Assigned task =>
Every line from the one with "Given: Open the pjmgem profile avatar picture" up to and including the one with "Task: Click the" is to be output exactly as it appears below; pictures are not.
___ Data for this task ___
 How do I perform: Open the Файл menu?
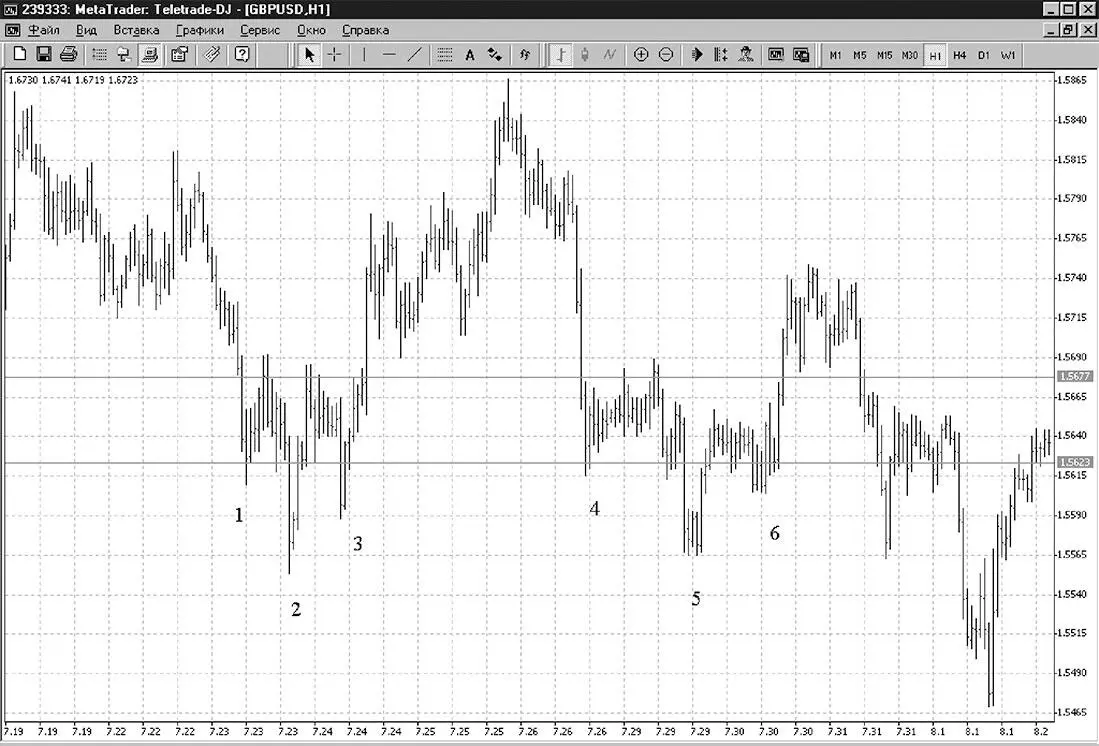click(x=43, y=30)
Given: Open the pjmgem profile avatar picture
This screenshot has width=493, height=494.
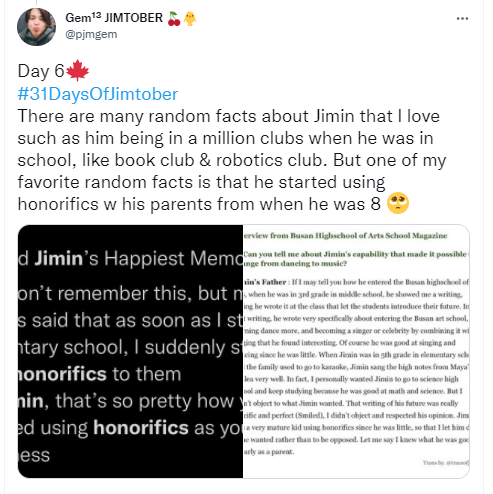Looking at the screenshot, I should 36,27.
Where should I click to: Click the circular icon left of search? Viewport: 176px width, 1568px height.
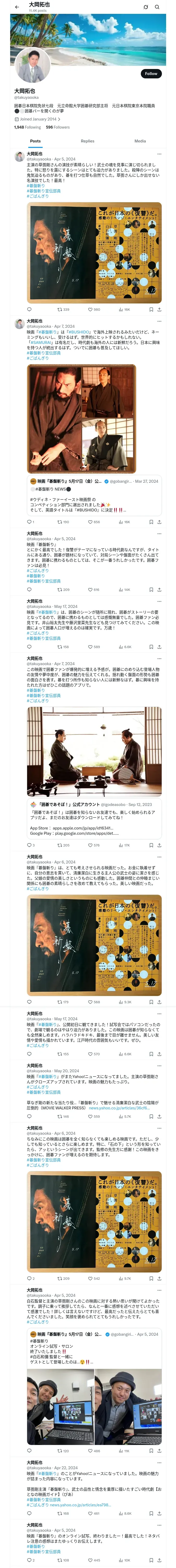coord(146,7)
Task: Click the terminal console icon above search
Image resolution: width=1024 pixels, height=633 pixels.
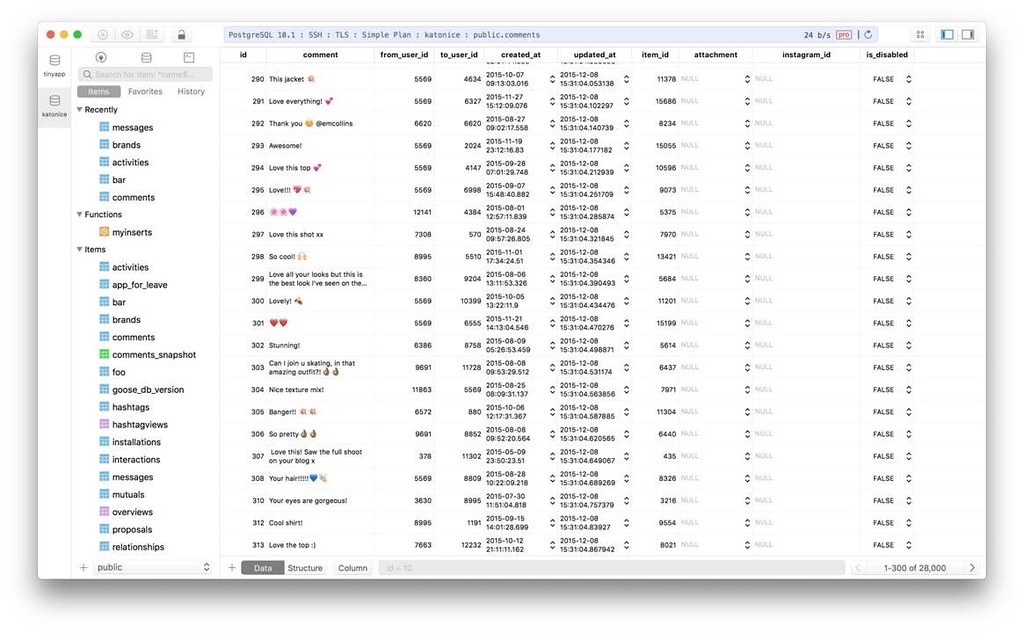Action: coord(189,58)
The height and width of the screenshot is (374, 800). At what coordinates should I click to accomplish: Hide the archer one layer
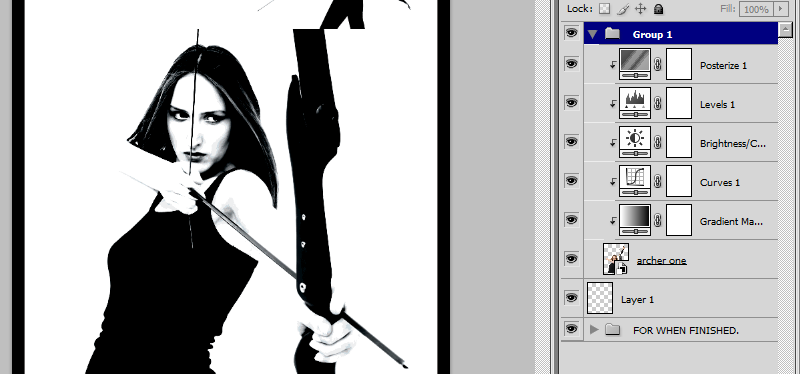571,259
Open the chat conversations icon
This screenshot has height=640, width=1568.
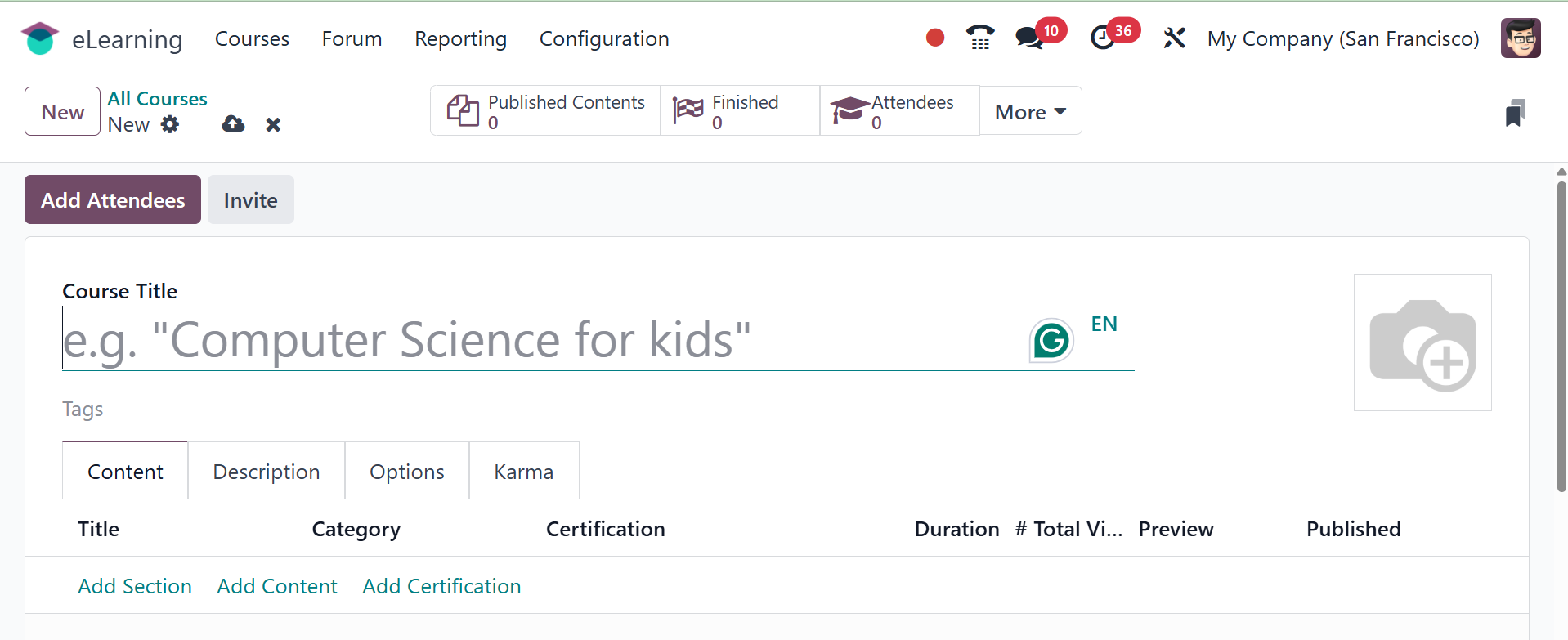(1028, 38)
___
___ Data for this task ___
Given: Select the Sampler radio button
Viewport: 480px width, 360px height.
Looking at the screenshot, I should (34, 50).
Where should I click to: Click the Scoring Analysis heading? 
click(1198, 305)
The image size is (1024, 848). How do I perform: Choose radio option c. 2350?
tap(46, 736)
___
Task solution =>
Given: Open the pjmgem profile avatar picture
This screenshot has width=493, height=494.
Looking at the screenshot, I should 36,27.
Where should I click to: Click the circular icon left of search? Viewport: 176px width, 1568px height.
coord(146,7)
Task: Click the terminal console icon above search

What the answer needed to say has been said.